The Daily Tannenbaum

Can I rant about Halloween for a minute?

October 28, 2008 · 23 Comments

In theory, I love Halloween.  The mixture of fall decorations, cute costumes, and low humidity is right up my alley.  On the flip side, there’s an influx of slutty costumes that spit in the face of modern feminism, a bit too much cold, rainy weather (like today) and the fact that I have to spend money buying candy for the beggar children.

This month, I made a commitment to spend less money in general, which is why I’m not jazzed about the fact that I dropped $10 on 5 bags of candy at the grocery store last night.

I have no idea if I’ll get many trick-or-treaters at the new apartment, but I would certainly hate to be unprepared and have to turn off my lights at 6:00 and hide in the bathroom lest I get egged for not spending my hard-earned money on proliferating diabetes and obesity in today’s youth.

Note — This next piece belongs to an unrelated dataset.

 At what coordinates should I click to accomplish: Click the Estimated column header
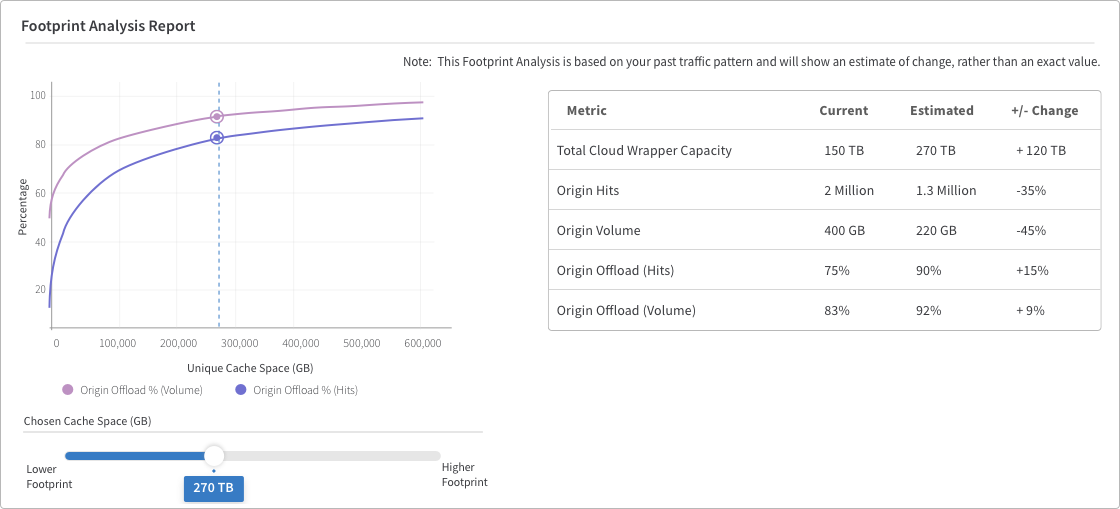(x=941, y=110)
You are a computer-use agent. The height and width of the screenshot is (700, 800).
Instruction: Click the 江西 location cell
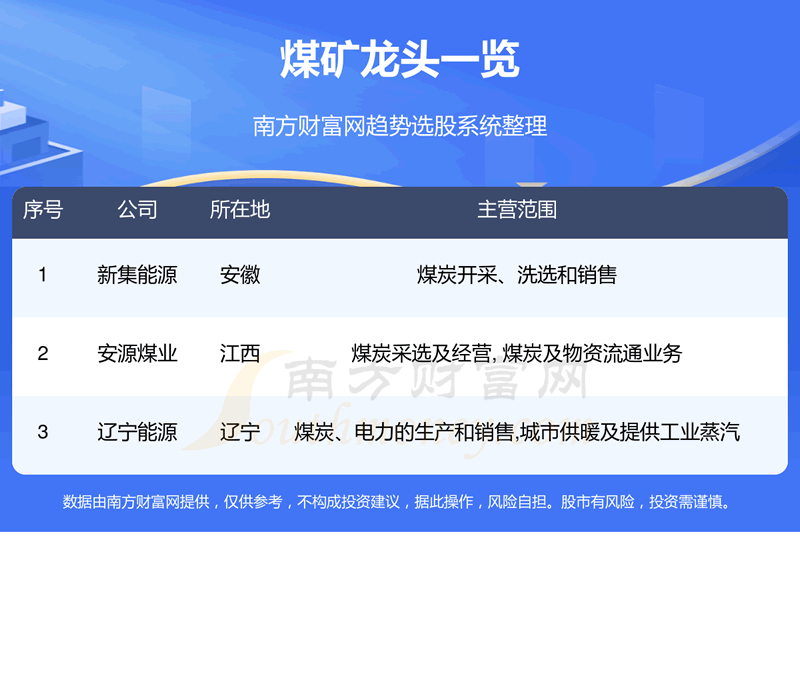pyautogui.click(x=240, y=353)
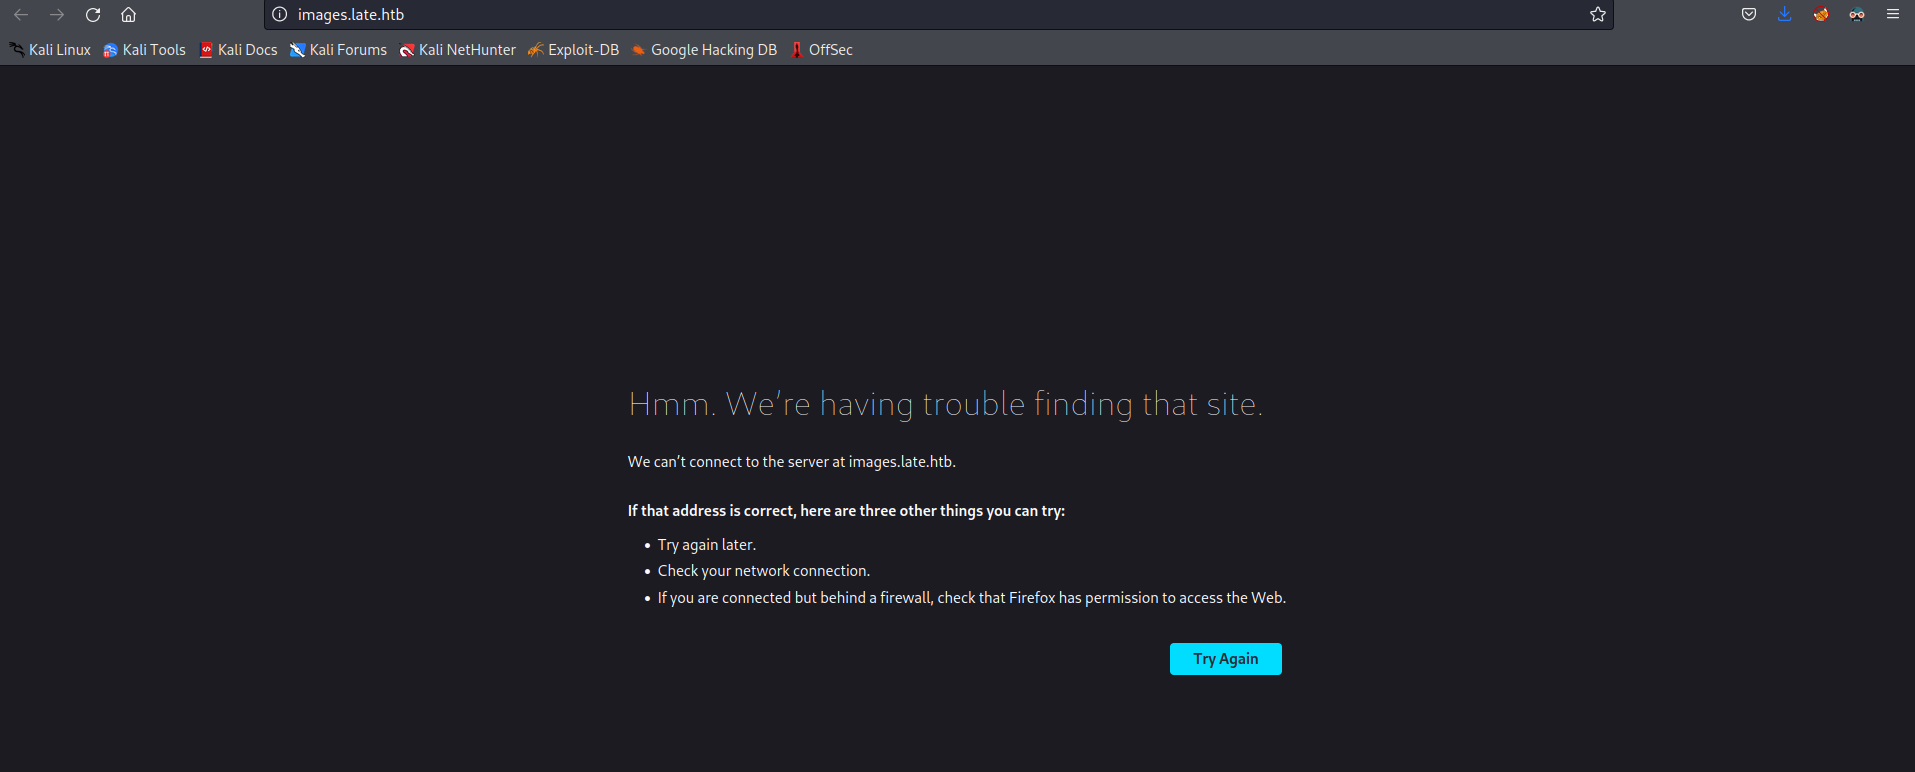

There’s also a chance that I may not be home on Friday night, because I have a handful of friends who are doing stuff that night, and I might want to join them.  If I’m not home to give away candy, I have all that stuff sitting in the house, tempting me during the month of November.  I suppose I could donate it to a charity, but that just doesn’t feel as altruistic as offering up goods that are not just empty calories, so if I do that, I’ll end up spending about $20 on canned goods in addition to the chocolate so I don’t feel so sheepish when I donate.

When I was a kid, I was a determined little trick-or-treater, and I’m sure I picked up more than $10 worth of candy each year, and that’s in 1980s dollars.  So maybe this is just the case of what comes around going around, but I still can’t shake that annoyed feeling about the candy purchase.  I probably should have kept my wallet in my pocked and printed out a “no candy at this residence” signs that the convicted sex offenders have.  That would be assurance I’d be left alone not just Friday night, but for the rest of the time I live at this apartment.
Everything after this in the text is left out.